A stint in hospitality taught her how to read people, a skill she ultimately carried into her work at The Wellness Studio.
“I just was always trying to be as perceptive as I could possibly be in the environment that I was in,” she recalled. “When I look at my journey to become an entrepreneur, since I don’t have a classic business education, I learned from observing other industries.”
Marianne got curious about her environment — and her community of Daytonians.

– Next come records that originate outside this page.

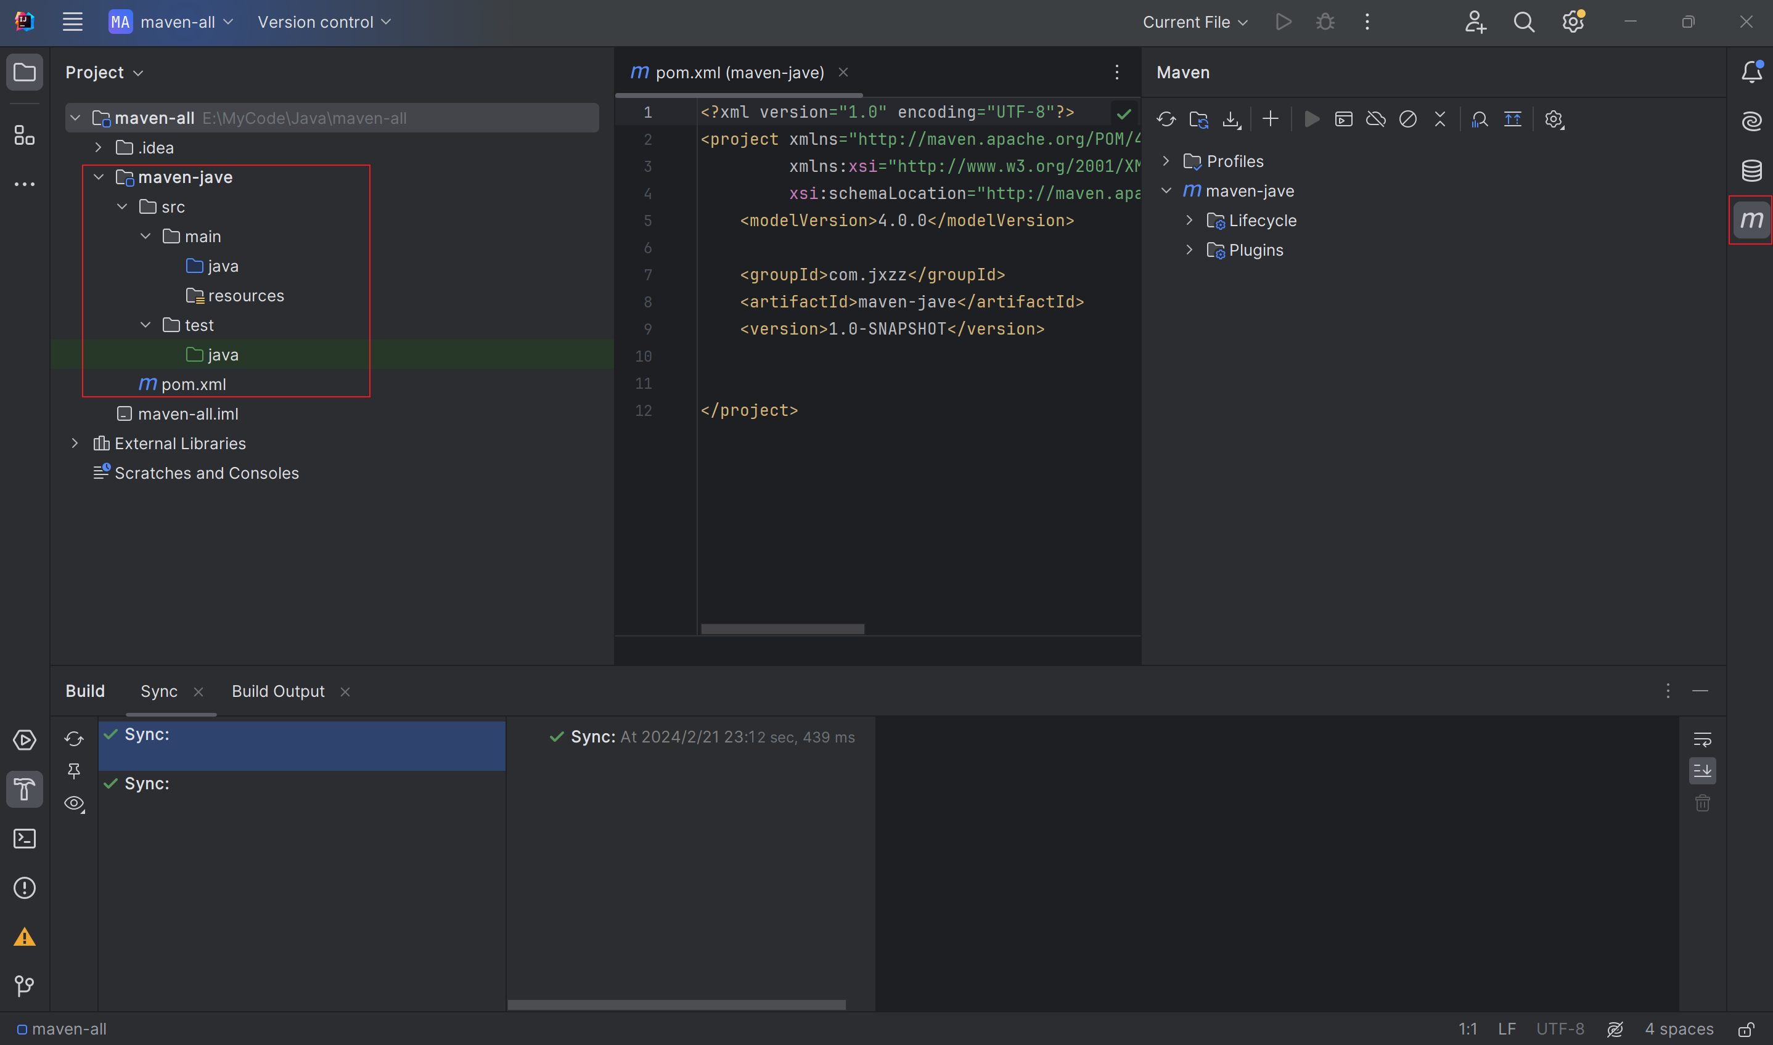Expand the Profiles node in Maven panel

pos(1166,161)
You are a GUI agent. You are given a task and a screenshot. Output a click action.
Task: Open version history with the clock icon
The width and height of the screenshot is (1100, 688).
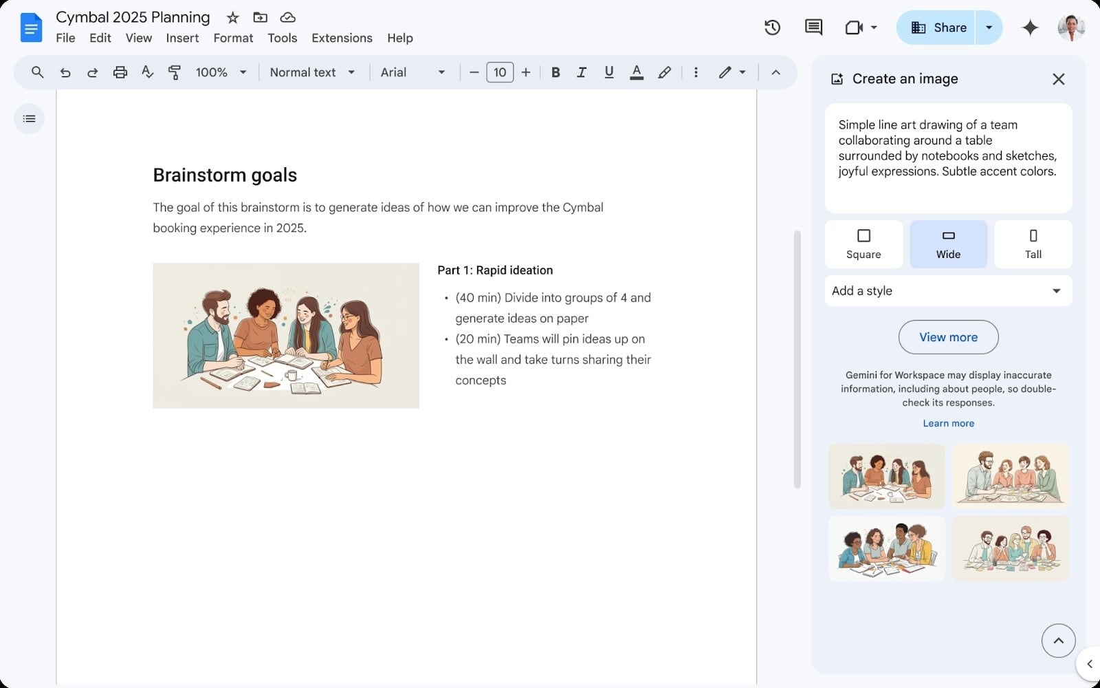[x=771, y=28]
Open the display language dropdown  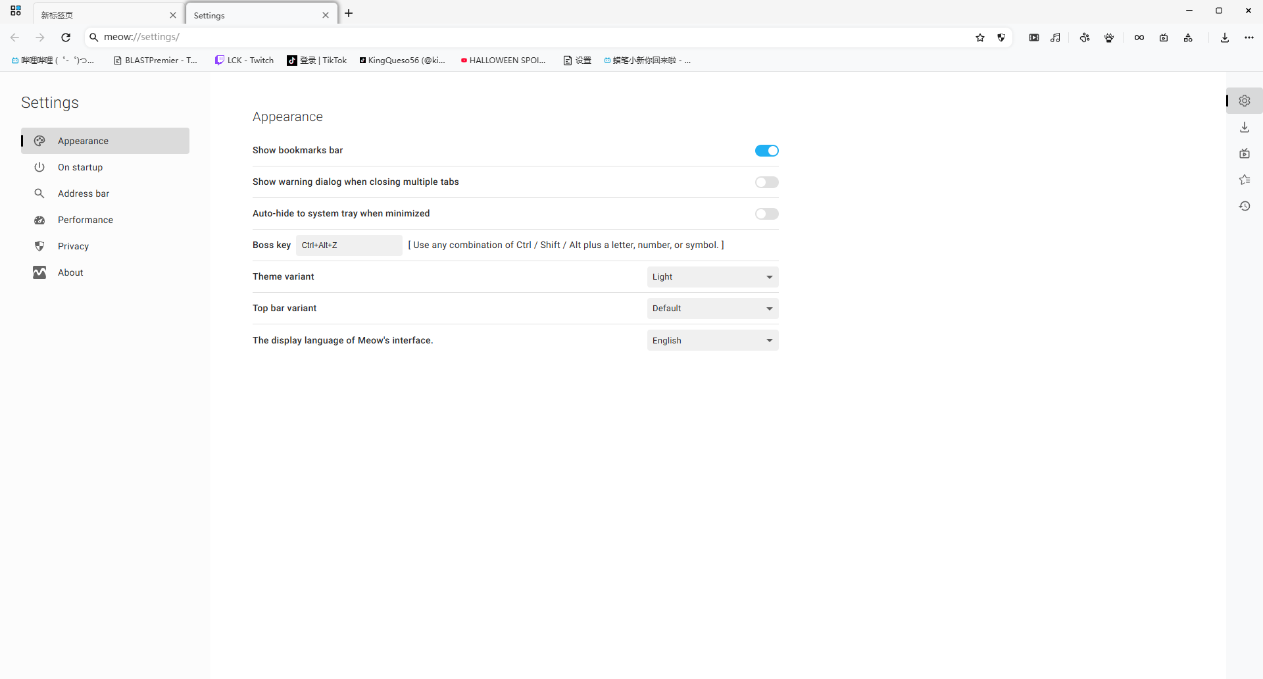tap(712, 340)
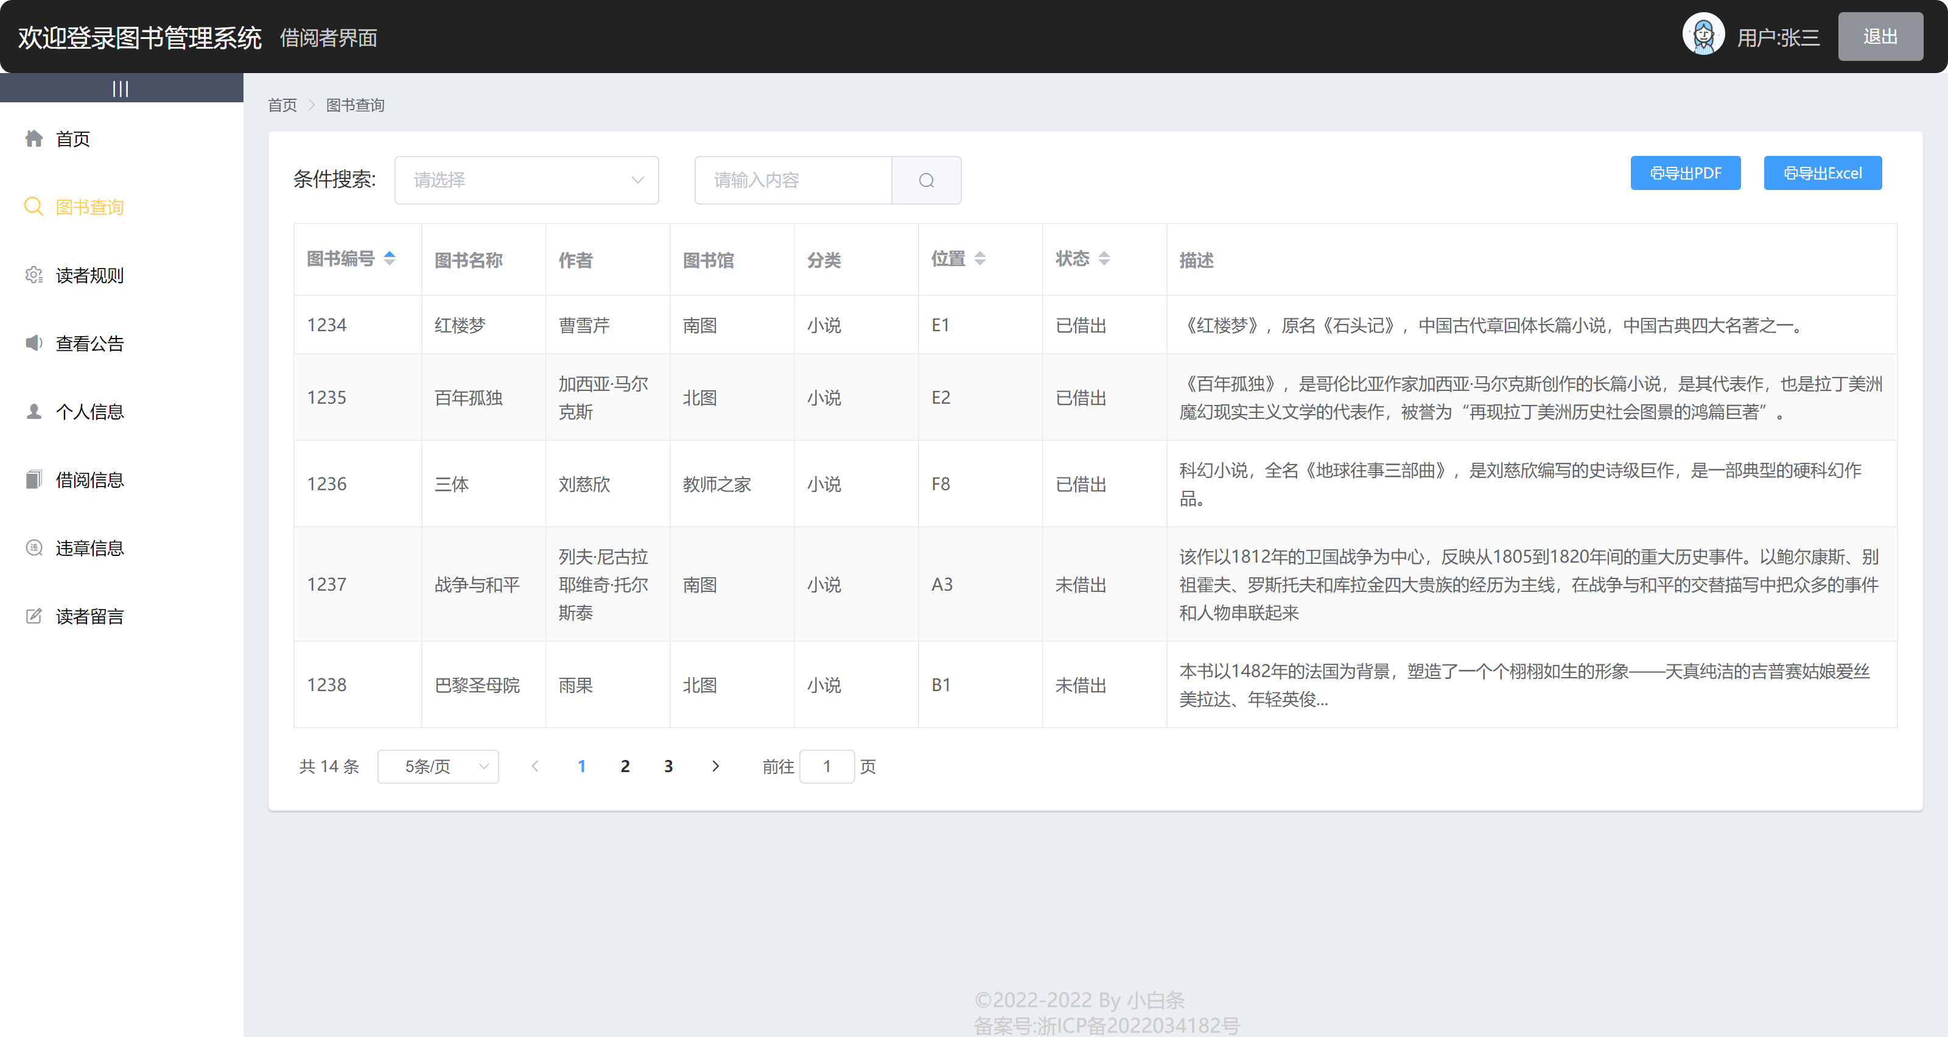Click the edit icon beside 读者留言

point(34,616)
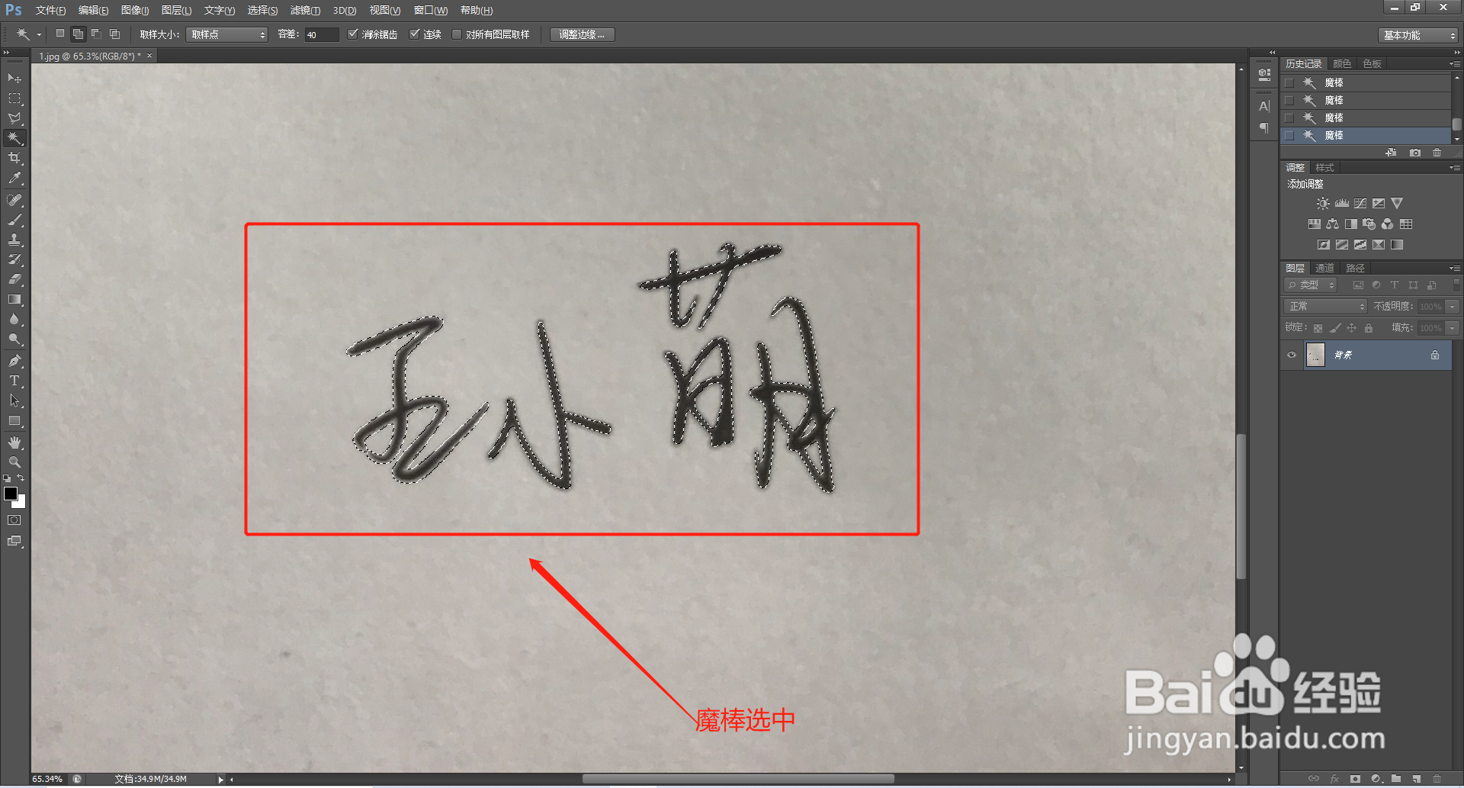The image size is (1464, 788).
Task: Switch to the 通道 tab
Action: 1324,268
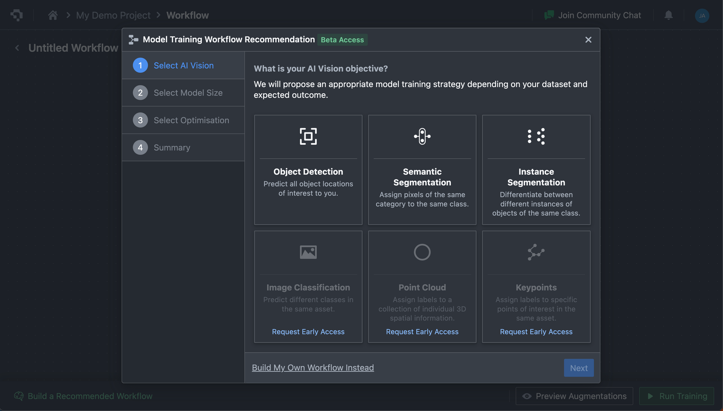Click Build My Own Workflow Instead link
This screenshot has width=723, height=411.
(313, 368)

“That’s the other thing about Dayton, we have so many resources!” she said. “I don’t know that I can say enough of how how much I appreciate it. Not that you can ever really know the ins and outs of what it is to run a small business until you’re living and breathing it, but it does help light you up. And there isn’t this pervasive sense of competition. It’s only, isn’t this great, we’re doing it, and this is happening. And it may be in your market, but that is not a bad thing, that’s an amazing thing. We are actually creating this very rich environment in our community where other small businesses are flourishing.”
At The Wellness Studio, Marianne and her staff work with bodies. Services include massage, energy work, facials, life coaching, astrological readings and more — modalities that are becoming more mainstream, Marianne observed.
Because if there’s one thing you can count on in business, it’s that things will shift and change, she said.
“There’s this whole idea that you reach this place of enlightenment, and then you just got all of the information, and that’s just never the reality of business,” she said. “You’re always learning and growing.”
“Things are always changing, and there are things that are happening right now in current events that I’m paying attention to going, okay, this is going to create a big ripple, and what is that going to look like,” she said. “But you can’t live in fear and operate from that place. You have to still live in making bold choices.”
Owning a business is a calling.
“To do a business well, you almost have to be devotional to it. It holds a frequency of you, for you, of love, that keeps pulling you back in. This is why you came, this is what you’re here to do,” Marianne said. “It has to break you in some ways, too. You have to have your heart broken over it a couple of times, and come back from that stronger, and recommit yourself to to the journey that you’re on”
I am Marianne Fink, and I am an entrepreneur.
————————————————
There’s no one way to be an entrepreneur.
You don’t have to look a certain way, operate in a particular industry, or pursue specific education. You don’t have to grow up in a particular household, or spend your free time nurturing any particular hobbies — entrepreneurs grow from all walks of life.
In this series, entrepreneurs, founders, and small business owners from across the Dayton Region share their individual stories to break down pervading stereotypes about who can or can’t be an entrepreneur.
They proudly declare, “I Am an Entrepreneur” — and you can be, too.